Eileen M. Everly, MD, is a pediatrician at Karabots Pediatric Care Center, West Philadelphia, a CHOP Care Network primary care practice.
Headlines over the past 20 years have signaled ever-increasing recognition of autism spectrum disorder (ASD). Now, in a new article published in Autism, our team describes our own estimates of how many children across Children’s Hospital of Philadelphia’s (CHOP) Primary Care Network have been diagnosed with ASD. What we found highlights the importance of tracking and unpacking the numbers of diagnoses to identify areas for continued improvement. This includes improving data collection for communities—such as Asian American families—that have been excluded from other studies of autism prevalence or whose needs have been obscured when categorized as “other.”
What we found
We found that almost 1 in 31 children, or 3.2% of our population, met our diagnostic definition for autism. This number is higher than some national data, but in line with a more recent study published in the last year. The median age at which a diagnosis was documented was 3.93 years. We are encouraged that more than half of our population was diagnosed before age 4, as we know that early diagnosis, which can provide early access to needed supports, can help children learn new skills.

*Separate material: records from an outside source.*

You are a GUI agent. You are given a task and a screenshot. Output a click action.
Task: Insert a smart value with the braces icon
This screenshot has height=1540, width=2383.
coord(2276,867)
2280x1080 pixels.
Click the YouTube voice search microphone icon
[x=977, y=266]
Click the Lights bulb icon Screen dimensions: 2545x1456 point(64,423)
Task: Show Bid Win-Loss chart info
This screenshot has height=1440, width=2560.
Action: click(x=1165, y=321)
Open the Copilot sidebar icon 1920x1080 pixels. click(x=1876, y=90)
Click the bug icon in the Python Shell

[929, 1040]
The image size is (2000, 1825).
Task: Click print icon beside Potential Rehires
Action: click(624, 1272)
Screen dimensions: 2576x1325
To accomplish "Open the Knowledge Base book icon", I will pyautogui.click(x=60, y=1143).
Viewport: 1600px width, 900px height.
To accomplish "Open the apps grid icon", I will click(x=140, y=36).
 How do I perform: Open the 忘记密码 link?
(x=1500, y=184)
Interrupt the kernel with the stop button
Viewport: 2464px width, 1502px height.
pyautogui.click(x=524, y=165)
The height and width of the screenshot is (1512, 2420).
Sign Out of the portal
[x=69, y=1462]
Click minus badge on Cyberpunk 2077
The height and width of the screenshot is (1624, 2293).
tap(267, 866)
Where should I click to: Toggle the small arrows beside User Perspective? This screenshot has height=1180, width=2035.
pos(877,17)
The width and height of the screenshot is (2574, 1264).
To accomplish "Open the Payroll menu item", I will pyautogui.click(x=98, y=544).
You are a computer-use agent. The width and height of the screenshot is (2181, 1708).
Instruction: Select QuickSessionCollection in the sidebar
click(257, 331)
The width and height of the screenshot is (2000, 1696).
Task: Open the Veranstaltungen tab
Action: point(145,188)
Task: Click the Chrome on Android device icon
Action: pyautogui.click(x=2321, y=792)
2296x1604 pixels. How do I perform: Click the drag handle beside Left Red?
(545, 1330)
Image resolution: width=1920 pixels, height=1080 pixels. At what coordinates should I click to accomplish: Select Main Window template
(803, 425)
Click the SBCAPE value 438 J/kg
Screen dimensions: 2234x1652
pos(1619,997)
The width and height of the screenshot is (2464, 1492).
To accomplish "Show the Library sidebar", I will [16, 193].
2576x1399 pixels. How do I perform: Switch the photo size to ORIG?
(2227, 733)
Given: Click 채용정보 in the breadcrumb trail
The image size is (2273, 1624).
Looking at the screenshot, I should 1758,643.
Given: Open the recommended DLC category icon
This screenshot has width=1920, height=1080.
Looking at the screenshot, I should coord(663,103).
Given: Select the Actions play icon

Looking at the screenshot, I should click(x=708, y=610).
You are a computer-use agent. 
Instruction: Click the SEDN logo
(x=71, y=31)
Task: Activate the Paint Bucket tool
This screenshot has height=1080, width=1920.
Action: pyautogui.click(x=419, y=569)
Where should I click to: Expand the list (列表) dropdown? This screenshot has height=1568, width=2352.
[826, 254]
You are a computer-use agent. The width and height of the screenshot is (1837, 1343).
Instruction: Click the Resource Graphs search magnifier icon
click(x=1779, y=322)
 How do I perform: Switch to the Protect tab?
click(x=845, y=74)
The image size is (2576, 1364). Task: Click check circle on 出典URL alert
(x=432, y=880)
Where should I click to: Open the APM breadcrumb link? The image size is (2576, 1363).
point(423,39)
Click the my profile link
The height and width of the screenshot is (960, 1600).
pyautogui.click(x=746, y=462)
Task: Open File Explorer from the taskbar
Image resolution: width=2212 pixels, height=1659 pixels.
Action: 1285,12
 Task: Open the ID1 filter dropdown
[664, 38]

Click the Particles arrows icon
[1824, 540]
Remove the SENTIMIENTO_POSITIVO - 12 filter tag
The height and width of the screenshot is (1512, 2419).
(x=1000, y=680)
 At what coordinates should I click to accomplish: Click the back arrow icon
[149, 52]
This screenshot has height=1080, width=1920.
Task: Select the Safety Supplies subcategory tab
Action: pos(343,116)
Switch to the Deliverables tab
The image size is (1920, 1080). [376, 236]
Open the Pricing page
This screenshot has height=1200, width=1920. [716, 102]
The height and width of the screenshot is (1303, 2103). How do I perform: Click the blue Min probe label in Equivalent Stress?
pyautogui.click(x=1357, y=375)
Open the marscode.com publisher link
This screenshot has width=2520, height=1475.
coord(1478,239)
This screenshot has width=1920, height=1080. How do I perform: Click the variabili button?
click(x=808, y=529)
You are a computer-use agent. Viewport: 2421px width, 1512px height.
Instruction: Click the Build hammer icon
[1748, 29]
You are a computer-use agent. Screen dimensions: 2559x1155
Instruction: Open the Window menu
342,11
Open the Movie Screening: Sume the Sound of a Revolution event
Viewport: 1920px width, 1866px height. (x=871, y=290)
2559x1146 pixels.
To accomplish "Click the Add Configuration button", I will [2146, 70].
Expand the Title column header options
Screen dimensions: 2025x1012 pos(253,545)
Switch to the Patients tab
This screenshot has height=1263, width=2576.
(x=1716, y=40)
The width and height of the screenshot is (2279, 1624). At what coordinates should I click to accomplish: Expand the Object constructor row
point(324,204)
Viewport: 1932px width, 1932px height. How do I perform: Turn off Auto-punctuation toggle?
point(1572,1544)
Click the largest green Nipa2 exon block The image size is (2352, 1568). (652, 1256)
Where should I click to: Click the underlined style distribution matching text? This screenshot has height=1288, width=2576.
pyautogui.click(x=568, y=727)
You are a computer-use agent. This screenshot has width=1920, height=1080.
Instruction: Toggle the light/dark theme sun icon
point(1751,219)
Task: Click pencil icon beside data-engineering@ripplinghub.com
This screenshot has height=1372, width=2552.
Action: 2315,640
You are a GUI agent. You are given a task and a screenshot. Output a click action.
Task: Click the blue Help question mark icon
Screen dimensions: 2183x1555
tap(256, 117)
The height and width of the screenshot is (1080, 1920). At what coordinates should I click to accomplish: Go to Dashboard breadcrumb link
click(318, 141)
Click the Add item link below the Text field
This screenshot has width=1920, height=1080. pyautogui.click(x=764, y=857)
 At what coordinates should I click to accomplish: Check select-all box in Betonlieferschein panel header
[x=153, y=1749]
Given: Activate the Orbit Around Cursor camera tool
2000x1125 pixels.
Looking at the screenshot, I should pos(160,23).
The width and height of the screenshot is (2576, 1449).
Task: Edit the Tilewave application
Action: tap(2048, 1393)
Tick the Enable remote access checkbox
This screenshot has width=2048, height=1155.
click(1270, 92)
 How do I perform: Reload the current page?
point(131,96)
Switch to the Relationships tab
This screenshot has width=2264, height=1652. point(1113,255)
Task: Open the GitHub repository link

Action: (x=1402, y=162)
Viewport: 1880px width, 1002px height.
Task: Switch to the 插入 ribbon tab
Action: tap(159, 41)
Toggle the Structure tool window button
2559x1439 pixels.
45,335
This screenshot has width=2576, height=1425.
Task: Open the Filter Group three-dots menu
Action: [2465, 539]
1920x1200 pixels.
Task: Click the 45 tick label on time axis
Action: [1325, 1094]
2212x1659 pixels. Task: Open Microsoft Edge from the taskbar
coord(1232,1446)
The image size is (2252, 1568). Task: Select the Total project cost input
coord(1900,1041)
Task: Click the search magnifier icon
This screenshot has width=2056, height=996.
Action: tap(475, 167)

We were also encouraged that our team found fewer racial, ethnic and socioeconomic disparities in ASD diagnoses than we might have expected based on historical data. For decades, Black, Hispanic, and other minoritized racial and ethnic children, as well as children from families with lower incomes were known to experience delayed and missed diagnoses of ASD. We found that after adjusting for other factors, children who identified as Black, Hispanic, White, or had other or multiple races were diagnosed at the same rates and ages. Similarly, socioeconomic vulnerability did not affect rates or ages of diagnosis.
However, children who identified as Asian had higher rates of ASD diagnosis compared to children from other racial groups—5.4% of Asian children (or 1 in 19 children) were diagnosed with autism. As this was an exploratory study, there is much more to do to understand these results.
Race and ethnicity are psycho-social constructs. As such, history suggests that when differences in autism prevalence between racial or ethnic groups are found, or are found to change, it is due to differences in identification rather than in underlying biology. Thus, our differences in rates of diagnoses compared to historical findings could be due to differences in internal clinical processes or in the social influences of health. For example, children may have differences in how they access and use health care services, or in the care they receive.
It’s important to view this data not as a conclusion, but as information we can use to ask the next right question as we continue to put equity at the forefront of our care.
What can our teams in research and primary care learn from this study?
First, the rates of ASD across the CHOP Care Network can be used to help ensure we have the capacity to meet the needs for this large group of children with ASD.
While our data on age of diagnosis is promising, we can do more to continue to improve early identification and access to services. A new model, known as the Autism Care Champions in Primary Care, seeks to train primary care providers at Care Network sites to diagnose patients in their own practices and facilitate next steps to help families access needed services. Providers in these practices can refer their patients for evaluation if they have a high suspicion for ASD and if those patients meet specific referral criteria. Families can then pursue those assessments in their familiar primary care office, which can increase their comfort and expedite care without having to see a specialist to make the diagnosis.
An extra advantage of this program comes in the form of bi-weekly sessions where the Autism Care Champions can present any challenging cases to an interdisciplinary team of experts for discussion and clarification, building on the successful ECHO models used in various settings.
This consistent and open communication between primary care providers and developmental specialists is instrumental in ensuring that the child is receiving the most comprehensive and up-to-date evaluation possible. As this model grows, our hope is to decrease the median age of ASD diagnosis to have the greatest impact on children and families, and to decrease time between initial referral by a primary care provider and the actual diagnosis. Currently this interval can be as long as 18-24 months, since many developmental specialists have wait lists that long. This model can shorten time to diagnosis to half that, if not sooner.
And finally, ongoing efforts need to continue to center equity. Processes that reduce diagnostic barriers for historically and contemporaneously underserved groups continue to be needed. Additionally, it is necessary to increase equity in access to services post-diagnosis to ensure that children’s needs are being met in a just and equitable way. For example, half of Asian children and 41% of Latino children in the Philadelphia metro area have at least one parent with limited English proficiency. For these children, interpreting, translation and bilingual providers play a key role in service delivery.
They say that if you can’t measure something, you can’t improve it. This exploratory project to quantify rates and ages of ASD diagnosis can serve as a benchmark as we continue to strive to improve care. It also illustrates the importance of granular data on race and ethnicity. As we aim to seek novel solutions to better meet the needs of children and families with ASD, continuously measuring our impact on diagnostic ages and on racial and ethnic equity will be crucial.